== Excerpted passage ==

..........

Alverno Presents & Lynden Sculpture Garden present Trisha Brown Dance Company The Early Works/Conversations with Sculptures
Sunday, July 27, 2014, 12:30 PM and 3:30 PM. Lynden Sculpture Garden (2145 West Brown Deer Road, Milwaukee, WI 53217). Single Ticket Price $35
Summer dance returns to Lynden Sculpture Garden. Alverno Presents and Lynden Sculpture Garden welcome the great post-modern choreographer Trisha Brown and her acclaimed company performing her seminal Early Works. Only a few times in a generation does an artist make something so genuinely new that it forever changes the rules of the game. From the late 1960s on, Trisha Brown smashed the molds to forge a new language for dance — spherical, snaking, elusive, more subtle than any before it. The dance world’s shift into postmodernism was accompanied by a similar revolution in visual art. The Lynden Sculpture Garden is one of the outstanding collections of sculpture from this transformative period. Alverno Presents and Lynden present this once-in-a-lifetime chance to see the Trisha Brown Dance Company perform these great early works next to masterpieces of epic modern and post-modern sculpture.
Single tickets are $35. Season subscriptions are still available at a discount off single ticket prices when purchasing four (or more) events. Tickets may be purchased through the Alverno Presents Box Office at 414-382-6044 or on-line at http://alvernopresents.alverno.edu
Trisha Brown reached massive public acclaim through the site specific works she made in Lower Manhattan from the late 1960s through the mid-1970s. Works such as Accumulation (1971), Spanish Dance (1973), Leaning Duets (1970), Sticks (1973) and Spiral (1974) are each short in duration (as long as 7 minutes, as short as a minute-and-a-half) but carry major impact. Several of these early works will be performed at specific locations at Lynden, in “conversation” with the sculptures made in the same period: Mark di Suvero‘s Lover (1971-73), Forrest Myers‘s Quartet (1967/2013), Linda Howard‘s Sky Fence (1976), and Tony Smith‘s The Wandering Rocks (1967-69). By leading the audience across the grounds, the Company will bring the permanent (though not unchanged) sculpture and ephemeral dance back into dialogue–dance by dance, sculpture by sculpture–nearly half a century after they were created. The entire performance will last approximately 70 minutes and will be limited to 120 people per showing (the first at 12:30 p.m., the second at 3:30 p.m.).
Trisha Brown, the most widely acclaimed choreographer to emerge from the postmodern era, first came to public notice when she began showing her work with the Judson Dance Theater in the 1960s. Along with like-minded artists including Yvonne Rainer, Steve Paxton, and Simone Forte, she pushed the limits of what could be considered appropriate movement for choreography thereby changing modern dance forever. This “hot-bed of dance revolution,” was imbued with a maverick spirit and blessed with total disrespect for assumption, qualities that Ms. Brown still exhibits even as she brings her work to the great opera houses of the world today.

..........

== Data ==
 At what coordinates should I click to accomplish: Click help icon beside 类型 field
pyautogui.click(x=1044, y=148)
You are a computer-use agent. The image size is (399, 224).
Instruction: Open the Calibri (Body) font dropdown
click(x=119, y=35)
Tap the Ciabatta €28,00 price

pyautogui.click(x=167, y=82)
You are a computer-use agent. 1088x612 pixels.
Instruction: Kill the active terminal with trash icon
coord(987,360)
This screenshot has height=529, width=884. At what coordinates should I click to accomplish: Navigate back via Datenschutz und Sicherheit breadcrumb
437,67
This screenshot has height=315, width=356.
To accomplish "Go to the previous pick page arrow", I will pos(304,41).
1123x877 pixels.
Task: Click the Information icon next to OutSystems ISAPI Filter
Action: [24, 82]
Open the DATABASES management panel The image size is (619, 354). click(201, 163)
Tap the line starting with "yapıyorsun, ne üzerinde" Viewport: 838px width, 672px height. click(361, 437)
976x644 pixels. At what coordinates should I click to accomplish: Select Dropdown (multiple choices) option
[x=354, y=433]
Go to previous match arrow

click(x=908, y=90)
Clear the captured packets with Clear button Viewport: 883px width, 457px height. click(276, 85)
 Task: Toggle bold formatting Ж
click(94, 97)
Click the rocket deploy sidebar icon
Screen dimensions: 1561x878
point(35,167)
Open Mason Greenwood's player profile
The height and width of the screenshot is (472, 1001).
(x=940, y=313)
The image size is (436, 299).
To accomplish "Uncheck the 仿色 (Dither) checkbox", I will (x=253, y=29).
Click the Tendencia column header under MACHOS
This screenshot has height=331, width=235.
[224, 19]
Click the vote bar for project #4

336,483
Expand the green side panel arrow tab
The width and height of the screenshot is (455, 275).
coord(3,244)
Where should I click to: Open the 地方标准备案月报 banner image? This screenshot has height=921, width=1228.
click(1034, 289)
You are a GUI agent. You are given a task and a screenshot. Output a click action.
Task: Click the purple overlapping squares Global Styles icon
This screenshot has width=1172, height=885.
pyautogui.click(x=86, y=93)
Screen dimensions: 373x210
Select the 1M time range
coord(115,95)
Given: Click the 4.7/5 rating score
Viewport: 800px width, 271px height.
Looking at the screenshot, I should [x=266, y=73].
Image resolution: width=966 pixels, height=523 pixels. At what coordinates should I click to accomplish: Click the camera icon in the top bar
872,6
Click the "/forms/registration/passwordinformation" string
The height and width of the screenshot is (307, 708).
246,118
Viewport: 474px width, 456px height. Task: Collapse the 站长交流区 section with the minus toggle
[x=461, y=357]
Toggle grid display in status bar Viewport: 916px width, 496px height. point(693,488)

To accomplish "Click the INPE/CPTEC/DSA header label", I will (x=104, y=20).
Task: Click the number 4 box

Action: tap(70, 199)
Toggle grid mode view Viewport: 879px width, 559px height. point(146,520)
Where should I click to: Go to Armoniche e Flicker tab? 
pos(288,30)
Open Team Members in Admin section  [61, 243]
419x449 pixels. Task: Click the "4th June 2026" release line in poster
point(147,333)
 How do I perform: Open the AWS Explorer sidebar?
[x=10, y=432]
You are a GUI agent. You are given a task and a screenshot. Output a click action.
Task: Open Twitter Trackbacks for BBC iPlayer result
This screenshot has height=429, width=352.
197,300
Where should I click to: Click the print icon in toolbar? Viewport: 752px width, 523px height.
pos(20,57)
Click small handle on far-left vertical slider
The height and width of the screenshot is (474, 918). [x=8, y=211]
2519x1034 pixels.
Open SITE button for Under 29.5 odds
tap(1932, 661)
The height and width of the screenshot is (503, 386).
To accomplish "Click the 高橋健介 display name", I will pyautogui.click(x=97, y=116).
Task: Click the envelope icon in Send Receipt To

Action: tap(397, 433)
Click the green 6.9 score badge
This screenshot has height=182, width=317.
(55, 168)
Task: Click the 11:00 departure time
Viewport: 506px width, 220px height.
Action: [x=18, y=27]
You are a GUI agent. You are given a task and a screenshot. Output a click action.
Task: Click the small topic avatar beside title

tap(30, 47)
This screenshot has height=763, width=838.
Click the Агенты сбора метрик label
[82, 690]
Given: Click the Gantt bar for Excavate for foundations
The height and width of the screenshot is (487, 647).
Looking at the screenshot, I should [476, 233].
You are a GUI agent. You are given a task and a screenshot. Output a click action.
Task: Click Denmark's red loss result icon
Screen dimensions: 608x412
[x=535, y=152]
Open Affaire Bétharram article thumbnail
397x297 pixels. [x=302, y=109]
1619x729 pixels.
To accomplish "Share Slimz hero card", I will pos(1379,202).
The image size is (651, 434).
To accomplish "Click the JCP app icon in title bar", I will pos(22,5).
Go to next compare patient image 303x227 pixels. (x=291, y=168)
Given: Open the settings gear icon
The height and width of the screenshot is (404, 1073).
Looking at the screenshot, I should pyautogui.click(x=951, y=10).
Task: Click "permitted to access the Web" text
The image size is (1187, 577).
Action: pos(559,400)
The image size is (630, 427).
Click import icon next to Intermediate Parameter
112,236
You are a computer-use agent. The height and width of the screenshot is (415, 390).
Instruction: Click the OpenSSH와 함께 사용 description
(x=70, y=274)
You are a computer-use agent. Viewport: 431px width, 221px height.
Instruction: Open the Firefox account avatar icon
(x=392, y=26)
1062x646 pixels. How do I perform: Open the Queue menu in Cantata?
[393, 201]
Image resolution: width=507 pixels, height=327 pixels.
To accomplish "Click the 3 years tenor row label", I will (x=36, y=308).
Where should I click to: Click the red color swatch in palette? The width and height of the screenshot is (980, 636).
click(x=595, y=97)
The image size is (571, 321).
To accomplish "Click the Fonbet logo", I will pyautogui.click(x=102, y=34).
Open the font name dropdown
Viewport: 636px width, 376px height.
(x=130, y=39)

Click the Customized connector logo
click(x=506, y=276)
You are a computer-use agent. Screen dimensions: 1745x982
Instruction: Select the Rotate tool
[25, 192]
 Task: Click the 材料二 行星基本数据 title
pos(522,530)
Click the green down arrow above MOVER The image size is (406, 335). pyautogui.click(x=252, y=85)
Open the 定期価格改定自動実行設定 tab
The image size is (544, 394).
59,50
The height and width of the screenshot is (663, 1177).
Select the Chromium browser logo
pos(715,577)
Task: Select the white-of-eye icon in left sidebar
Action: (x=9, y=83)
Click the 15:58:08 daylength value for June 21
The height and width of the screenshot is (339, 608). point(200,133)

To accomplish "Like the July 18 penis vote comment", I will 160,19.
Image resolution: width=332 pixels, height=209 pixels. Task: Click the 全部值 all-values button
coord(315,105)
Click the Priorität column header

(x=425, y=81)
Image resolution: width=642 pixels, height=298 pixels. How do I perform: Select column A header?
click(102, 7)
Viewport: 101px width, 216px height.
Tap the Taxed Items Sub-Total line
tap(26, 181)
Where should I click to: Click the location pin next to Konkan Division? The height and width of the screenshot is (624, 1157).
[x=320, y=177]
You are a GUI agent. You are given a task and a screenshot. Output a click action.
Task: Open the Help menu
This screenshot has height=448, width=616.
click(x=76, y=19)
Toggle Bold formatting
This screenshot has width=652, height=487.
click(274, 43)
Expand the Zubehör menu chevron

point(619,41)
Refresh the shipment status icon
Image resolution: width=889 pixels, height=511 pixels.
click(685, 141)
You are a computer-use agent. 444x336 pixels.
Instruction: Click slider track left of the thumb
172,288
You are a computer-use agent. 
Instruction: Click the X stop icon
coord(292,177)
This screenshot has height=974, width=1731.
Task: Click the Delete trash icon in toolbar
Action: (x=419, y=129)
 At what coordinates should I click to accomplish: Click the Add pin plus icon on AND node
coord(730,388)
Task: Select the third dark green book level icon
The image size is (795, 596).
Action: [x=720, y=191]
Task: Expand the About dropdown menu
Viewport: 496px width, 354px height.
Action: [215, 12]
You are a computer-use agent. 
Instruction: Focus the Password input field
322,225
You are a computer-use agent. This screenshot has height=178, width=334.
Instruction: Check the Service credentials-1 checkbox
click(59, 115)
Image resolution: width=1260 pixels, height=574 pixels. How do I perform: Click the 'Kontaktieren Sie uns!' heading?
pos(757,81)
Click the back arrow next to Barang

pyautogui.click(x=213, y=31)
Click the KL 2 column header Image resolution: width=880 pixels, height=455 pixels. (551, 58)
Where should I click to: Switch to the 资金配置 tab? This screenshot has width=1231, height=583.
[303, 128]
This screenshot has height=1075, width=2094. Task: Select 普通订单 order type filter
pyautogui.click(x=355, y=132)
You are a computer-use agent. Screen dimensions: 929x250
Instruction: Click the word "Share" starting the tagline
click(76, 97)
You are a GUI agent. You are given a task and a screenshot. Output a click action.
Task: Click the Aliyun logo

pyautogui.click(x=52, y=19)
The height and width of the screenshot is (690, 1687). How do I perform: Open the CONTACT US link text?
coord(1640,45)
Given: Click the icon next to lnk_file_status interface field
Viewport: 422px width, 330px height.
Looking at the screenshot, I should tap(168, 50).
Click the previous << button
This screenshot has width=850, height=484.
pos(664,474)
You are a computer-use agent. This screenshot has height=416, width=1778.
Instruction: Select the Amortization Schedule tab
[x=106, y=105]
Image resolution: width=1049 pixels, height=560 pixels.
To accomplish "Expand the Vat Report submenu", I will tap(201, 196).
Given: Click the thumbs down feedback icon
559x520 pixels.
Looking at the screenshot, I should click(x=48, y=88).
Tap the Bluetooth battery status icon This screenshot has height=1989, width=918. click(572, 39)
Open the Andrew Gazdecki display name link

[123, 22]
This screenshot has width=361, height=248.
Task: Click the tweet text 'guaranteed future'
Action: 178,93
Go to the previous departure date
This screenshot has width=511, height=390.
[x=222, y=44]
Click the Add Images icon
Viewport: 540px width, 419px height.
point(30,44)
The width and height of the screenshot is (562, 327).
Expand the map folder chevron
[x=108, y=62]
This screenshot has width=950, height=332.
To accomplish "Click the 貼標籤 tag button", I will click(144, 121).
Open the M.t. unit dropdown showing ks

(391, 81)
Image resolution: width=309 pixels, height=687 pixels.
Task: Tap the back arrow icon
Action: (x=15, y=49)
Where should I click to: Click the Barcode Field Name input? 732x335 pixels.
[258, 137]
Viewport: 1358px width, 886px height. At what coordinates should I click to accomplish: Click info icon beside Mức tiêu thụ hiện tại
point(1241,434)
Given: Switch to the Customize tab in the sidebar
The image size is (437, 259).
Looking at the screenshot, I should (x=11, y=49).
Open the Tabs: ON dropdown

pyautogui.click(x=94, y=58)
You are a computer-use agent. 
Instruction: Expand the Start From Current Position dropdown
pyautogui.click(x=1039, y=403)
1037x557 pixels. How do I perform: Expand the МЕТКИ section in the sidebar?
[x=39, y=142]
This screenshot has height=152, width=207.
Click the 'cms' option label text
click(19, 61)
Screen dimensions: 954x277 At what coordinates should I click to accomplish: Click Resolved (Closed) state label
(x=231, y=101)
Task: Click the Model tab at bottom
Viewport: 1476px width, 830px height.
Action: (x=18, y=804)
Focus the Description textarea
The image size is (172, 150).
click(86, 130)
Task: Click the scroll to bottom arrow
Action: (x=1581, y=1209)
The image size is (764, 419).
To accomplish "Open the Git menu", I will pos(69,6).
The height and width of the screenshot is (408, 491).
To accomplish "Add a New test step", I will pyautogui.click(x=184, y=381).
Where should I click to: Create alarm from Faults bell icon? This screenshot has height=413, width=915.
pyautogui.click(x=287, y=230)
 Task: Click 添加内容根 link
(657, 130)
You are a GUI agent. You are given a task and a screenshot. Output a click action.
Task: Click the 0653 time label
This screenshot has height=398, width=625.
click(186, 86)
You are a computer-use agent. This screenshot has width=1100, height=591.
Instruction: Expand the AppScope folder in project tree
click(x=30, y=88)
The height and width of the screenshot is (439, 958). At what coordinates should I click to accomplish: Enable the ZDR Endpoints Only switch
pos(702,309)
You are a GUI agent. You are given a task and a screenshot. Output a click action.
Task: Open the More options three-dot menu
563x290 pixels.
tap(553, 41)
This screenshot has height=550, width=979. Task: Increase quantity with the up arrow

..........

== Exercise instructions ==
a: According to the Trisha Brown Dance Company announcement, how many people are admitted to each showing?
b: State whether each statement agrees with the Trisha Brown Dance Company announcement, and quote the words of the announcement that decide it.
(i) Accumulation was made in 1971.
(ii) Tickets can be bought only by telephone.
(iii) Trisha Brown began showing her work with the Judson Dance Theater in the 1970s.
c: Resume the Trisha Brown Dance Company announcement after its final sentence.

== Results in order ==
a: Each showing is limited to 120 people.

b:
(i) Yes: "Accumulation (1971)"
(ii) No: "Tickets may be purchased through the Alverno Presents Box Office at 414-382-6044 or on-line at http://alvernopresents.alverno.edu"
(iii) No: "first came to public notice when she began showing her work with the Judson Dance Theater in the 1960s"

c:
Founding her own company in 1970, Ms. Brown explored the terrain of her adoptive Soho, creating her early dances for alternative spaces including roof tops and walls, and flirting with gravity alternately using it and defying it. Her Man Walking Down the Side of a Building (1970) foreshadowed not only her own innovative use of flying in her 1998 production of Monteverdi’s Orfeo, but also much of the work of choreographers and theatrical directors who still seek unusual and startling contexts for the human body. In 1983 she added the Robert Rauschenberg/Laurie Anderson collaboration, Set and Reset to her first fully developed cycle of work, Unstable Molecular Structures, establishing the fluid yet unpredictably geometric style that remains a hallmark of her work. Her relentlessly athletic Valiant Series followed, epitomized by the powerful Newark (1987) in which she pushed her dancers to their physical limits and began exploring gender-specific movement. Next came the elegant and mysterious Back to Zero cycle, which includes For M.G.: The Movie (1991), in which Ms. Brown pulled back from external virtuosity to investigate unconscious movement.
Trisha Brown is the first woman choreographer to receive the coveted MacArthur Foundation Fellowship and has been awarded many other honors including five fellowships from the National Endowment for the Arts and two John Simon Guggenheim Fellowships. In 1988 she was named Chevalier dans l’Ordre des Arts et Lettres by the government of France. In January 2000, she was promoted to Officier and in 2004, she was again elevated; this time to the level of Commandeur. She was a 1994 recipient of the Samuel H. Scripps American Dance Festival Award and, at the invitation of President Bill Clinton, served on the National Council on the Arts from 1994 to 1997. In 1999 Brown received the New York State Governor’s Arts Award. Ms. Brown was honored in 2003 with the National Medal of Arts. She has received numerous honorary doctorates and is an Honorary Member of the American Academy of Arts and Letters.
Additional Conversations with Sculptures events at Lynden are available at: http://lyndensculpturegarden.org/calendar/conversations-sculptures-trisha-brown-dance-company
Sponsors: Wisconsin Arts Board, Meyer & Norma Ragir Foundation, Greater Milwaukee Foundation/Joseph Pabst, Arts Midwest Touring Fund, a program of
Arts Midwest that is funded by the National Endowment for the Arts with additional contributions from the Wisconsin Arts Board.
Alverno Presents, the performing arts series of Alverno College, is celebrating its 55th year. The series has innovated beyond our history as the longest running, continuous arts presenter in the city, to our niche of presenting contemporary dance, world music and jazz and an array of performance events. Alverno Presents shares the school’s mission by ensuring broad access to and participation in learning, experiencing and developing the arts for the learning community of Alverno, and our community as a whole. For more information on Alverno Presents, special projects, media reviews and more, visit alvernopresents.alverno.edu, contact Alverno Presents Assistant Director at 414-382-6151, or e-mail firstname.lastname@example.org.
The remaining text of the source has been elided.